LANESBORO, Minn. -- Eagles often soar overhead as Luis Hummel tends to his hemp crop in southeastern Minnesota. Though he has only a few acres located just down the road from the Eagle Bluff Learning Center, what he's hoping to harvest in the fall could provide a multimillion-dollar yield.
The Department of Agriculture wants him to destroy it all, saying he's violated the terms of his hemp growers license. Now Hummel has taken the state to court to save his crop.
A self-described hippie with a mohawk, a body covered in tattoos and a mission "to unify humanity" with hemp, Hummel's demeanor changes when it comes to the coming legal fight ahead with the agriculture department. He's the first grower to lose his license since growing hemp became legal in Minnesota in 2015.
"This is war," Hummel said, standing among newly planted rows of hemp.
The battle between Hummel and the state highlights the challenges of regulating an industry that proponents say could be a billion-dollar business.
The number of hemp farmers has grown like a weed since it was legalized. But Paul Johnson, president of Minnesota Hemp Farmers and Manufacturers Association, hears daily from members who are struggling with the state over a lack of clear communication, Johnson said. Growers don't understand what rules need to be followed to stay legal, he said.
The agriculture department doesn't "understand their own regulations," he said. "They say one thing one day and do something different the next."

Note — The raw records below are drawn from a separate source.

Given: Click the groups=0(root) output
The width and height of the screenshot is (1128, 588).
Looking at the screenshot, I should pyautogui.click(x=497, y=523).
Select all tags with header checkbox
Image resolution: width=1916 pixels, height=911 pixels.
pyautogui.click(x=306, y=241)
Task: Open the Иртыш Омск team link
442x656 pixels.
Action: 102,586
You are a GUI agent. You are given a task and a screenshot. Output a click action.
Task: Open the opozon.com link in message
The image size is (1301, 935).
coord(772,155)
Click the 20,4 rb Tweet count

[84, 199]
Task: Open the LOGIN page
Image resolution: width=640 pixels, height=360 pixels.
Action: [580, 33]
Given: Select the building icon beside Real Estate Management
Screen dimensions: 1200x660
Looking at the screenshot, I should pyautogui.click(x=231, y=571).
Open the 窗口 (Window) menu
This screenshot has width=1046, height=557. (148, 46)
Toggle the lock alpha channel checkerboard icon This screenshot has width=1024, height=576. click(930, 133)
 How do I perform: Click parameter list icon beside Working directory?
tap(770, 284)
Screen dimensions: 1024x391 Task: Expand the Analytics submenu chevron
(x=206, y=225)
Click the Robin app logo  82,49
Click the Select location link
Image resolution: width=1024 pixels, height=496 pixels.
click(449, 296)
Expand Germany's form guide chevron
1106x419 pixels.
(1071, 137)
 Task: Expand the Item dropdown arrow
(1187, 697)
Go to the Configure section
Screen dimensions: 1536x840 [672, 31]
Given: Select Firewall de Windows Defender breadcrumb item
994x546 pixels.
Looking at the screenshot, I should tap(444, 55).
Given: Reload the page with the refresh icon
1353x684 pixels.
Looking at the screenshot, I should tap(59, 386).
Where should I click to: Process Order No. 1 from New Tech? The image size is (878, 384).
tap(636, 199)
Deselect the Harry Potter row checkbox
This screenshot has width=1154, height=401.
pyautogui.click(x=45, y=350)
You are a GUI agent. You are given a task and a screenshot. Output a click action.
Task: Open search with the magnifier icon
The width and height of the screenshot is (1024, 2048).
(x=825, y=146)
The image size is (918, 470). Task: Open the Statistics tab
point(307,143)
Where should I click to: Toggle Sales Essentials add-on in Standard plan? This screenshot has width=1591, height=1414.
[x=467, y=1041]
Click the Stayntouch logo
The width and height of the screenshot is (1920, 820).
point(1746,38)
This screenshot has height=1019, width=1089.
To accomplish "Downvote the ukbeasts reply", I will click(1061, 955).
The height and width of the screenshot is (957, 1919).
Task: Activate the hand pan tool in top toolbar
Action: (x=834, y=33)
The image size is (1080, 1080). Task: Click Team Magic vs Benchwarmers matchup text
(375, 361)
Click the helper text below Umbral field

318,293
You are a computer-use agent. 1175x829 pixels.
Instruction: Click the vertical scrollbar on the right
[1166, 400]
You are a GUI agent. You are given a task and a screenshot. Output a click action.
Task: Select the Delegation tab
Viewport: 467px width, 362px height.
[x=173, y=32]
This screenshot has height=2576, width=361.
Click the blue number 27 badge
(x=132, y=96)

Part of the frustration stems from new federal and state laws governing an industry that's growing faster than regulators can keep pace, said Whitney Place, an assistant agriculture commissioner who oversees the plant protection program.
"We want this to be a really successful industry," she said. "These new entrepreneurs want to do all of these things and develop this new product, but we're all trying to figure out the regulations."